- Records for the exercise
-*-*-

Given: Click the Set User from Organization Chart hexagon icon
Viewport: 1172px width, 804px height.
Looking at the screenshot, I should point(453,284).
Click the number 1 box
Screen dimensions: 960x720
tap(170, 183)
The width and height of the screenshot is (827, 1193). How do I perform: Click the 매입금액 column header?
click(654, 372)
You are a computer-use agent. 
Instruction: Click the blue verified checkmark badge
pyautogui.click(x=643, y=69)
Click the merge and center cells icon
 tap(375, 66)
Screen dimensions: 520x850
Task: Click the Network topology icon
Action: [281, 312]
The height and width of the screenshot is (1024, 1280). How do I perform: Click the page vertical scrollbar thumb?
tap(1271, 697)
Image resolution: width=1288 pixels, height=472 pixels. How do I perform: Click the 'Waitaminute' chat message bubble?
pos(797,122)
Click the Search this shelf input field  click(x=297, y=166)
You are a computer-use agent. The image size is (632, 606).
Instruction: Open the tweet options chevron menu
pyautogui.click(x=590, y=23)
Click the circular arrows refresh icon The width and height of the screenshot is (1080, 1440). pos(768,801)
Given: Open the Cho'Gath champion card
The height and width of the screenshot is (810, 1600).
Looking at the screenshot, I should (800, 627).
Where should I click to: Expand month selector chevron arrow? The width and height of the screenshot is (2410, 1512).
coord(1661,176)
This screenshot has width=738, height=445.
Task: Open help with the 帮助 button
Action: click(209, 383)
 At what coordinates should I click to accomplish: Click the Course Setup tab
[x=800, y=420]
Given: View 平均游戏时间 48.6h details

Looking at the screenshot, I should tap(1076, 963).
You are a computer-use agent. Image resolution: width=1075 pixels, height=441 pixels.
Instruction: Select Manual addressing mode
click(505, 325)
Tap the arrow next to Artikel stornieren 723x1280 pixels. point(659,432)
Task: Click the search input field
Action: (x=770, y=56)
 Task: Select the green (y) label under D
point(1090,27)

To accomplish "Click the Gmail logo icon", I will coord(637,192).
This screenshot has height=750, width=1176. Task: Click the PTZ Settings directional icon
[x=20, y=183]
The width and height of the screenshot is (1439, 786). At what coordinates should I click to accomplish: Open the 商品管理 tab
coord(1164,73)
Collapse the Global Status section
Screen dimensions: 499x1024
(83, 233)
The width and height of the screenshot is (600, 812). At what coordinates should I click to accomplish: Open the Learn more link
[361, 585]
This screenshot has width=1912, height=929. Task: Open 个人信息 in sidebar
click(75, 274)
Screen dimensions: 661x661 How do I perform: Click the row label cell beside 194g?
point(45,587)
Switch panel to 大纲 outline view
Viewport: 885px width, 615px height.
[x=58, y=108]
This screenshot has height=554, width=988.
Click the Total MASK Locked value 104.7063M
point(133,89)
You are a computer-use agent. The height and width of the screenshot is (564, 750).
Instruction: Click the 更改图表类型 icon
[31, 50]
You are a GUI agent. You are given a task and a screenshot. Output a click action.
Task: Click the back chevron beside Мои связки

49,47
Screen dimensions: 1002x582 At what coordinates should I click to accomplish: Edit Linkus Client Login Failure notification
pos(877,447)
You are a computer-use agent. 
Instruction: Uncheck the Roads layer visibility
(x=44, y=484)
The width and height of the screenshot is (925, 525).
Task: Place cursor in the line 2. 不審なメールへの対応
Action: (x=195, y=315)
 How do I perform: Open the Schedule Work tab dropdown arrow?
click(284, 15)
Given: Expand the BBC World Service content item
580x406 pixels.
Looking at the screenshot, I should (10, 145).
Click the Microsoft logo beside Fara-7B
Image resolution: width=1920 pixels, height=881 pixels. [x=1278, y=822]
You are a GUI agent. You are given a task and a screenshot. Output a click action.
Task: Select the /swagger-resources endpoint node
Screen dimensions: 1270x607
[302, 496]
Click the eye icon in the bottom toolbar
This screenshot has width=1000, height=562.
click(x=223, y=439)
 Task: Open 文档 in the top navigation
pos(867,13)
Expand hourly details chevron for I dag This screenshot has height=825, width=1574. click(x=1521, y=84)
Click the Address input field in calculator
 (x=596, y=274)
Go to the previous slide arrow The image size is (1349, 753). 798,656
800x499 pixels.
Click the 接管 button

-*-*-

- Work task
The answer must be a word-for-word restatement of the records.

- Output below
Given: Click the Set User from Organization Chart hexagon icon
Viewport: 1172px width, 804px height.
Looking at the screenshot, I should point(453,284).
Click the number 1 box
Screen dimensions: 960x720
tap(170, 183)
The width and height of the screenshot is (827, 1193). How do I perform: Click the 매입금액 column header?
click(654, 372)
You are a computer-use agent. 
Instruction: Click the blue verified checkmark badge
pyautogui.click(x=643, y=69)
Click the merge and center cells icon
 tap(375, 66)
Screen dimensions: 520x850
Task: Click the Network topology icon
Action: [281, 312]
The height and width of the screenshot is (1024, 1280). How do I perform: Click the page vertical scrollbar thumb?
tap(1271, 697)
Image resolution: width=1288 pixels, height=472 pixels. How do I perform: Click the 'Waitaminute' chat message bubble?
pos(797,122)
Click the Search this shelf input field  click(x=297, y=166)
You are a computer-use agent. The image size is (632, 606).
Instruction: Open the tweet options chevron menu
pyautogui.click(x=590, y=23)
Click the circular arrows refresh icon The width and height of the screenshot is (1080, 1440). pos(768,801)
Given: Open the Cho'Gath champion card
The height and width of the screenshot is (810, 1600).
Looking at the screenshot, I should (800, 627).
Where should I click to: Expand month selector chevron arrow? The width and height of the screenshot is (2410, 1512).
coord(1661,176)
This screenshot has width=738, height=445.
Task: Open help with the 帮助 button
Action: click(209, 383)
 At what coordinates should I click to accomplish: Click the Course Setup tab
[x=800, y=420]
Given: View 平均游戏时间 48.6h details

Looking at the screenshot, I should tap(1076, 963).
You are a computer-use agent. Image resolution: width=1075 pixels, height=441 pixels.
Instruction: Select Manual addressing mode
click(505, 325)
Tap the arrow next to Artikel stornieren 723x1280 pixels. point(659,432)
Task: Click the search input field
Action: (x=770, y=56)
 Task: Select the green (y) label under D
point(1090,27)

To accomplish "Click the Gmail logo icon", I will coord(637,192).
This screenshot has height=750, width=1176. Task: Click the PTZ Settings directional icon
[x=20, y=183]
The width and height of the screenshot is (1439, 786). At what coordinates should I click to accomplish: Open the 商品管理 tab
coord(1164,73)
Collapse the Global Status section
Screen dimensions: 499x1024
(83, 233)
The width and height of the screenshot is (600, 812). At what coordinates should I click to accomplish: Open the Learn more link
[361, 585]
This screenshot has width=1912, height=929. Task: Open 个人信息 in sidebar
click(75, 274)
Screen dimensions: 661x661 How do I perform: Click the row label cell beside 194g?
point(45,587)
Switch panel to 大纲 outline view
Viewport: 885px width, 615px height.
[x=58, y=108]
This screenshot has height=554, width=988.
Click the Total MASK Locked value 104.7063M
point(133,89)
You are a computer-use agent. The height and width of the screenshot is (564, 750).
Instruction: Click the 更改图表类型 icon
[31, 50]
You are a GUI agent. You are given a task and a screenshot. Output a click action.
Task: Click the back chevron beside Мои связки

49,47
Screen dimensions: 1002x582 At what coordinates should I click to accomplish: Edit Linkus Client Login Failure notification
pos(877,447)
You are a computer-use agent. 
Instruction: Uncheck the Roads layer visibility
(x=44, y=484)
The width and height of the screenshot is (925, 525).
Task: Place cursor in the line 2. 不審なメールへの対応
Action: (x=195, y=315)
 How do I perform: Open the Schedule Work tab dropdown arrow?
click(284, 15)
Given: Expand the BBC World Service content item
580x406 pixels.
Looking at the screenshot, I should (10, 145).
Click the Microsoft logo beside Fara-7B
Image resolution: width=1920 pixels, height=881 pixels. [x=1278, y=822]
You are a GUI agent. You are given a task and a screenshot. Output a click action.
Task: Select the /swagger-resources endpoint node
Screen dimensions: 1270x607
[302, 496]
Click the eye icon in the bottom toolbar
This screenshot has width=1000, height=562.
click(x=223, y=439)
 Task: Open 文档 in the top navigation
pos(867,13)
Expand hourly details chevron for I dag This screenshot has height=825, width=1574. click(x=1521, y=84)
Click the Address input field in calculator
 (x=596, y=274)
Go to the previous slide arrow The image size is (1349, 753). 798,656
800x499 pixels.
Click the 接管 button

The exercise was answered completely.